TASK SET:
A. In the Doris LLM Function page, what is the default value of llm.max_retries?
B. Resume the Doris LLM Function page from the point where it ends.

Skip to main content

LLM_Function

Description

LLM Function is a built-in function provided by Doris based on large language model (LLM) capabilities. Users can directly call LLM in SQL queries to perform various intelligent text tasks. LLM Function connects to multiple mainstream LLM providers (such as OpenAI, Anthropic, DeepSeek, Gemini, Ollama, MoonShot, etc.) through Doris's resource mechanism.

The LLM used must be provided externally by Doris and support text analysis.


Configure LLM Resource

Before using LLM Function, you need to create a Resource of type LLM to centrally manage access information for the LLM API.

Example: Create LLM Resource

CREATE RESOURCE "llm_resource_name"
PROPERTIES (
'type' = 'llm',
'llm.provider_type' = 'openai',
'llm.endpoint' = 'https://endpoint_example',
'llm.model_name' = 'model_example',
'llm.api_key' = 'sk-xxx',
'llm.temperature' = '0.7',
'llm.max_token' = '1024',
'llm.max_retries' = '3',
'llm.retry_delay_second' = '1'
);
Parameter Description

type: Required, must be llm, used as the type identifier for llm.

llm.provider_type: Required, external LLM provider type. Currently supported providers include: OpenAI, Anthropic, Gemini, DeepSeek, Local, MoonShot, MiniMax, Zhipu, QWen, Baichuan. If there are providers not listed above but their API format is the same as OpenAI/Anthropic/Gemini, you can directly fill in the corresponding provider.

llm.endpoint: Required, LLM API endpoint.

llm.model_name: Required, model name.

llm_api_key: Required except when llm.provider_type = local, API key.

llm.temperature: Optional. Controls the randomness of generated content. Accepts a float value between 0 and 1. The default value is -1, which means this parameter is not set.

llm.max_tokens: Optional. Limits the maximum number of tokens for generated content. The default value is -1, which means this parameter is not set. The default value for Anthropic is 2048.

llm.max_retries: Optional. The maximum number of retries for a single request. The default value is 3.

llm.retry_delay_second: Optional. The delay time (in seconds) before retrying. The default value is 0.


Resource Selection and Session Variables

When users call LLM-related functions, resources can be specified in the following two ways:

  • Explicitly specify the resource: directly pass the resource name when calling the function.

DATA EXCERPT:
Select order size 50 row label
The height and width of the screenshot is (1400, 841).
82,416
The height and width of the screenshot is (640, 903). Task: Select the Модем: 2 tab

ANSWERS BY ITEM NUMBER:
A. 3

B.
  • Implicitly specify the resource: set the Session variable in advance, and the function will automatically use the corresponding resource.

Set Session variable format:

SET default_llm_resource='resource_name';

Function call format:

SELECT LLM_FUNCTION([<resource_name>], <args...>);

Resource Selection Priority

When calling an LLM_Function, it determines which resource to use in the following order:

  1. The resource explicitly specified by the user in the call
  2. The global default resource (default_llm_resource)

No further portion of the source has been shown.